Estantería pintada con chalk paint en spray * DIY



Cuando acabamos la carrera y dejamos el colegio mayor, mis padres nos

compraron un piso en el barrio madrileño de Chamberí: techos altos con

molduras de acanto, suelos de pino meli en espiga, puertas blancas de

cuarterones y una vidriera en el hall de entrada con el escudo de armas

de Los Negrones, la familia que había construido el bloque y que, según

nos dijeron los anteriores propietarios, eran grandes de España.

Sea cual fuere el origen del edificio, lo cierto es que aquel piso era una

cucada y mis padres nos dieron a mi hermana y a mí total libertad para

decorarlo. Era la primera vez que podíamos dar rienda suelta a esa

pasión común heredada de nuestra madre: la decoración.

Nuestras visitas a El Rastro para encontrar piezas únicas y con carácter

se hicieron asiduas: adquirimos algunas piezas de mobiliario (una mesa de

centro y dos baúles son los que recuerdo ahora) y algún que otro objeto por

entonces difícil de encontrar en tiendas, como el molde para pasteles que

podéis ver en las fotografías que hoy os muestro.

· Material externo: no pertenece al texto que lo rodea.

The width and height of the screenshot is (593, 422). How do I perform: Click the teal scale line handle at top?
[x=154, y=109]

Pero el rastro no fue el único lugar en el que conseguíamos piezas especiales.
Aunque por entonces lo del DIY no existía como actualmente, a nosotras lo

de recuperar muebles de diversa procedencia y darles nuevos usos o un

aspecto diferente ya nos molaba mucho.

Algunos detalles y mueblecitos de la familia o conocidos de nuestro pueblo

que estaban olvidados en trasteros se vinieron con nosotros a Madrid para

integrarse en la decoración de nuestra casa.

Cuando años después mi hermana y yo nos independizamos y nos fuimos a
vivir con nuestras parejas, el piso se vendió, nos repartimos algunas piezas y
otras las llevamos a casa de mis padres y allí siguen todavía.

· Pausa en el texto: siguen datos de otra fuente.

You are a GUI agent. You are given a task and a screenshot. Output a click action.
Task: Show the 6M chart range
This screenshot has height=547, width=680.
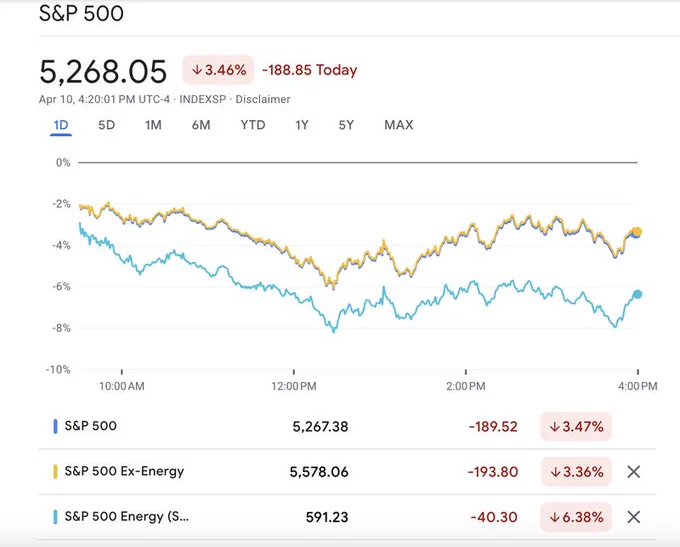pyautogui.click(x=201, y=125)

Algunas pasaron al desván, como la estantería recuperada que hoy comparto.



Se trata de una pieza sin valor alguno que pedimos a un vecino con tienda de

ultramarinos: un pequeño stand de cuatro baldas con techo a dos aguas que

había servido para exponer una marca de botes de miel, creo recordar.

Habíamos encargado los muebles de cocina de nuestro piso a un
carpintero local en madera de pino natural y la pequeña estantería
nos venía muy bien para tener organizadas las especias.

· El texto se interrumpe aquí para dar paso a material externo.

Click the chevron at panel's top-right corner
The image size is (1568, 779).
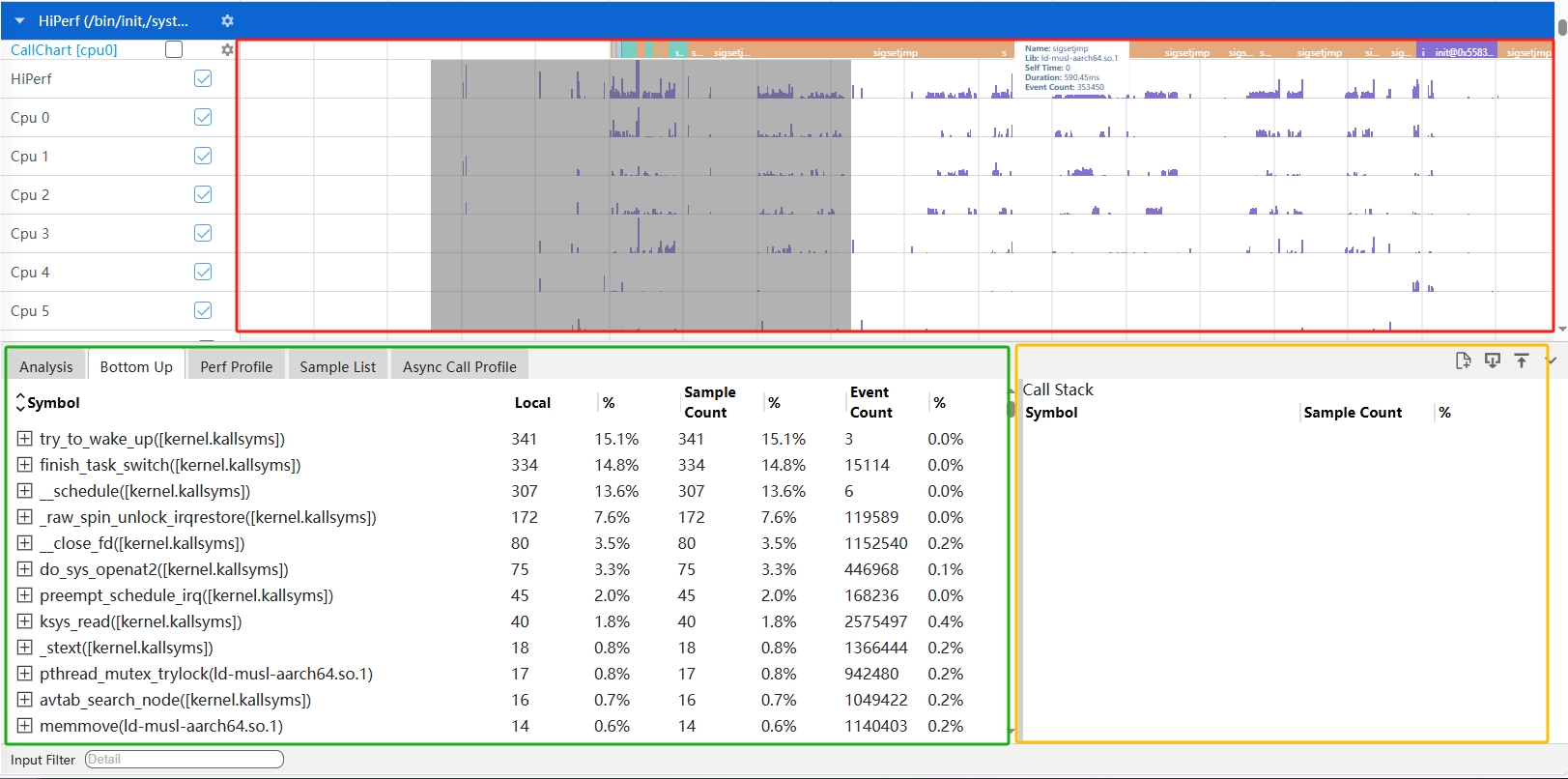pos(1552,361)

Sólo tuvimos que limpiarla pues estaba prácticamente nueva y eliminar

el logo de la marca que ocupaba el frontis del tejadito.

Tras lijar para hacer desaparecer el logo, fue mi hermana quien se

encargó de pintar un lindo dibujo de flores y la palabra Especias.

Después una capa de barniz para proteger el dibujo y el resto de la

estantería.

Me hubiera gustado tanto haber tomado fotografías de nuestra casa,

pero cómo imaginar entonces (estoy hablando de finales de los ochenta)

que existiría algún día un espacio virtual en el que compartir nuestras

cosas con el resto de la humanidad. Pensemos que fue en esos años

cuando se empezó a desarrollar World Wide Web y que sólo muchos

años después sería accesible a prácticamente toda la población

mundial. Si me hubieran dicho entonces "tendrás una web" hubiera

pensado que me hablaban en latín.

Estas vacaciones de Pascua, me di una vuelta por el trastero. Tenía unos

botes de pintura chalk paint en spray de Novasol en color mint que

me enviaron hace un tiempo las chicas de Handbox para probar.

Cuando vi nuestra pequeña estantería de las especias no dudé que
la elegida para tener un nuevo lugar en mi casa iba a ser ella.



Una buena lijada para hacer desaparecer de nuevo el dibujo del tejadito y

eliminar el barniz del resto de la estantería.

Varias pasadas de pintura chalk paint en spray cuya facilidad de uso,

rapidez de secado y acabado me encantó.

Una lijada suave en las esquinas y los bordes para conseguir un aspecto

vintage, terminando con una buena mano de cera que dejaremos secar y

que frotaremos finalmente con un paño para sacar ese brillo satinado

propio del acabado a la cera.



Ya está colgada en casa y acoge algunas de mis tazas preferidas.







Una nueva oportunidad para esta estantería que he recuperado fácilmente y

sin apenas coste, ideal para compartir en los findes frugales de Marcela

Cavaglieri.

Si te pasas por su blog, seguro que te sorprende tanta y tan buena inspiración

frugal.

Nos leemos el lunes: ¡feliz fin de semana!